Dan di sanalah, di ruang guru yang biasanya penuh dengan tumpukan kertas dan suara canda para guru, aku mendengar kisah yang membuat hatiku pilu.
Gita bercerita bahwa sejak kecil ia tinggal bersama kakek dan neneknya. Ayah dan ibunya berpisah saat ia masih balita, dan masing-masing membangun keluarga baru.
"Eh, kan ada kakek nenek," aku menyela.
"Beda, Bu. Kasih kakek dan nenek beda dengan kasih ayah dan ibu!"
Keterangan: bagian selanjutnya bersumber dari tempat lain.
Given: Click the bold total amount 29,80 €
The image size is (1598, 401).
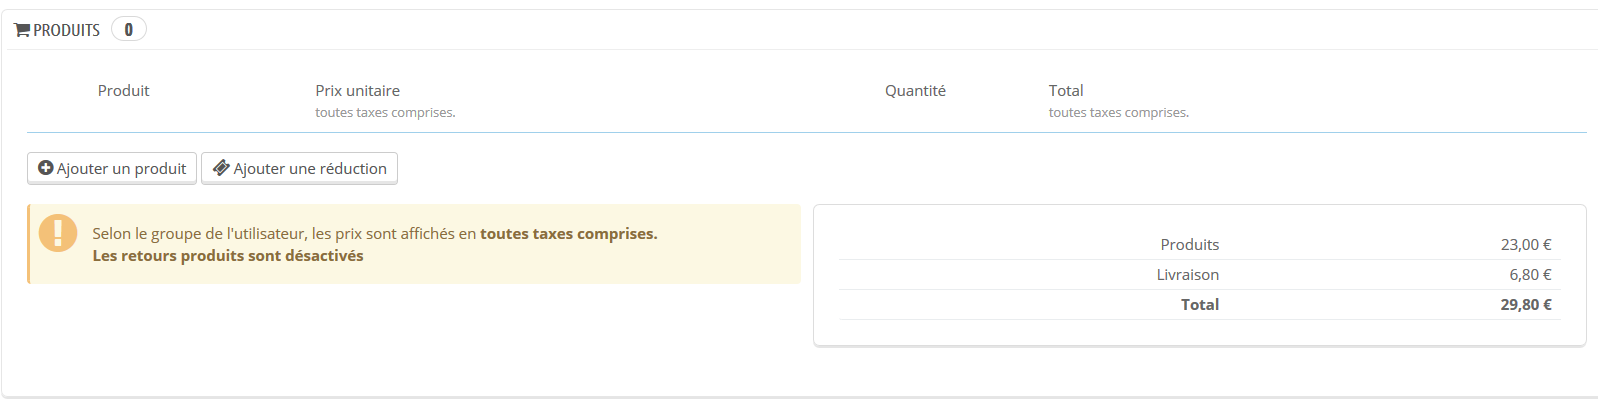Looking at the screenshot, I should pyautogui.click(x=1526, y=304).
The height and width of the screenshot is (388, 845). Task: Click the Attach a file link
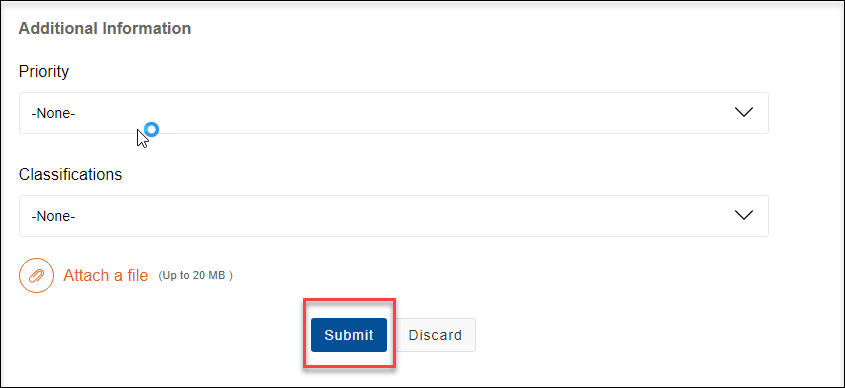[x=106, y=275]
Air matanya mulai mengalir. Tangis yang selama ini ia tahan bertahun-tahun di balik senyum dan tawa bersama teman-temannya akhirnya pecah di pelukan seorang guru yang bahkan baru ia kenal beberapa bulan. Spontan, aku memeluk Gita. Pelukan yang mungkin tak sempurna, tapi jujur, penuh ketulusan. Aku tak bisa membiarkan seorang anak putri berurai air mata seperti itu di hadapanku. Yang kuingat hanya bagaimana jika anak tersebut adalah putriku yang sedang menangis, akankah dunia cukup simpati padanya atau berlalu begitu saja. Aku hanya ingin ia tahu bahwa ada seseorang yang peduli, bahwa ia tidak sendiri.
Gita menangis dalam pelukanku. Lama. Dan aku membiarkannya. Guru-guru lain bahkan ada yang menatapku dengan tanya curiga dari mata mereka, "Lu apain ini anak sampe menangis sesenggukan begitu?". Dan aku pun hanya bisa menjawab dengan senyum ala kadarnya.
Selesai ia menangis, aku cium pipinya. Sungguh, yang ada dalam pikiranku saat itu adalah bagaimana jika yang menangis itu adalah putriku, anak kandungku. Karena kadang, yang dibutuhkan anak bukanlah solusi, tapi ruang untuk merasa berharga. Dan sungguh aku tidak tahu, saat itu, bahwa pelukan itu akan menjadi titik balik dalam hidupnya.
Hari-hari berikutnya aku sudah tenggelam dalam aktivitas mengajarku seperti biasa. Mempersiapkan bahan ajar, material praktikum, lembar kerja siswa dan mencari informasi terbaru terkait dengan materi yang aku ajar. Aku sedikit terlupa tentang Gita.
Suatu hari aku mengajar di kelas Gita dan mendapati tidak ada satu pun anak yang mengerjakan Pekerjaan Rumah (PR) yang aku tugaskan. Aku marah dan memberi hukuman pada semua siswa agar menulis tentang pentingnya belajar Fisika, mata pelajaran yang aku ajar.